Crisis and Change
Home Rule’s prominent figurehead John Redmond died in March 1918 at the close of the Convention, John Dillon taking over the IPP leadership. In April the German Spring Offensive overran the Allied front causing a severe manpower shortage which resulted in a clumsy cabinet dual policy decision by Lloyd George linking implementing Home Rule with extending conscription to Ireland. The Irish party withdrew in protest from Westminster and returned to Ireland to join forces with other national organisations in massed anti-conscription demonstrations in Dublin. Although conscription was never enforced after America’s late intervention in the war guaranteed a supply of fresh troops, the threat of conscription radicalised Irish politics. Sinn Féin, the political arm of the Volunteer insurgents, had public opinion believe that they alone had prevented conscription.

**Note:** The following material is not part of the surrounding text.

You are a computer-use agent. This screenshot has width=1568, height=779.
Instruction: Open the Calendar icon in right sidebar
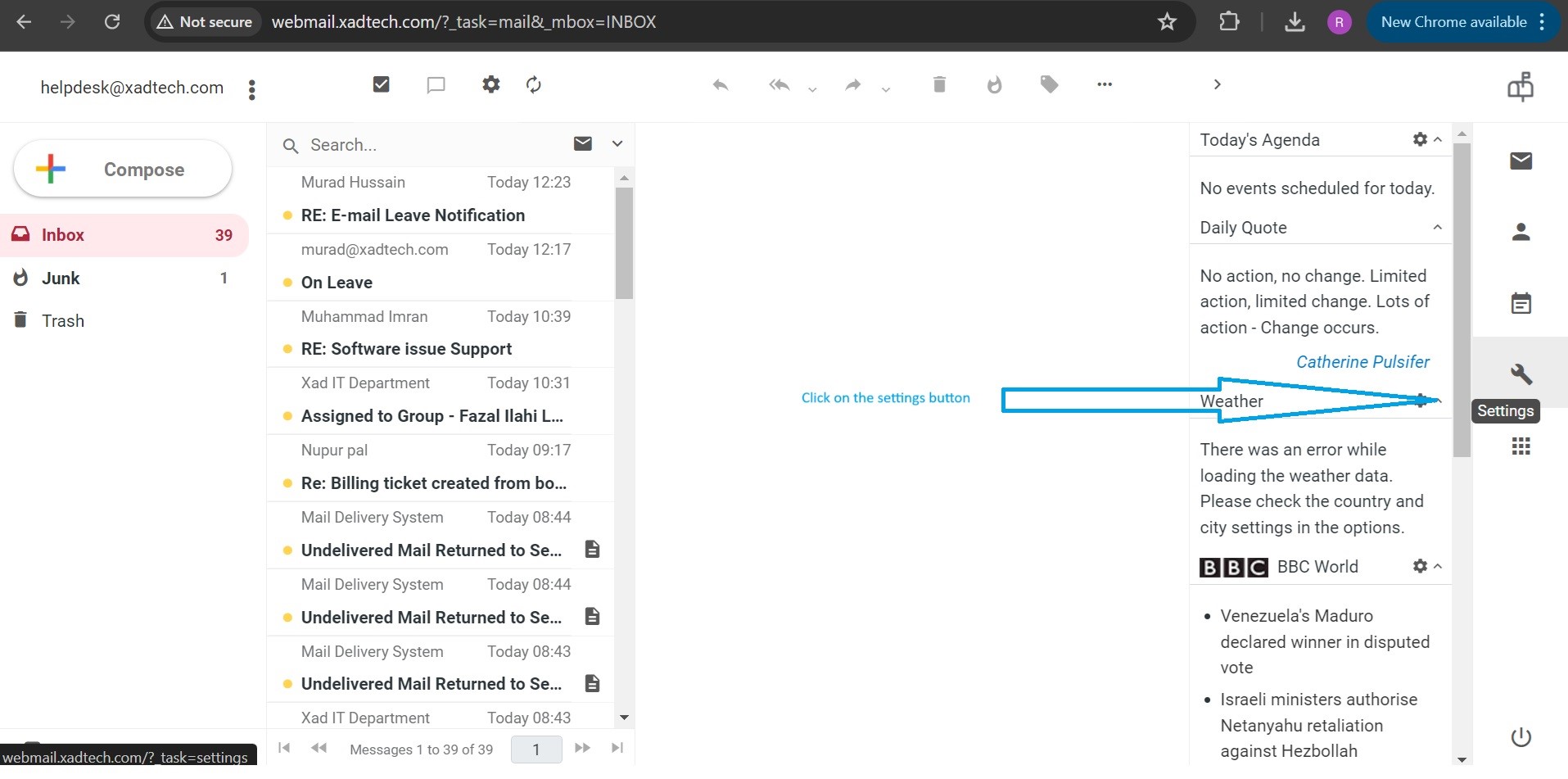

The Irish party held its own and returned its candidates in by-elections up to the end of 1916, the last in the West-Cork by-election of October 1916. The tide then changed after it lost three by-elections in 1917 to the more physical-force republican Sinn Féin movement, which in the mean time had built up 1,500 organised clubs around Ireland and exceeded the strength of the old UIL, most of the latter members now joining the new movement. At the end of the war in November 1918 when elections were announced for the December general election, the Irish electorate of nearly two million had a threefold increase due to a new Representation of the People Act. Women were granted franchise for the first time (confined to those over thirty) and a vote to every male over twenty-one years of age. This increased the number of voters from 30% to 75% of all adults.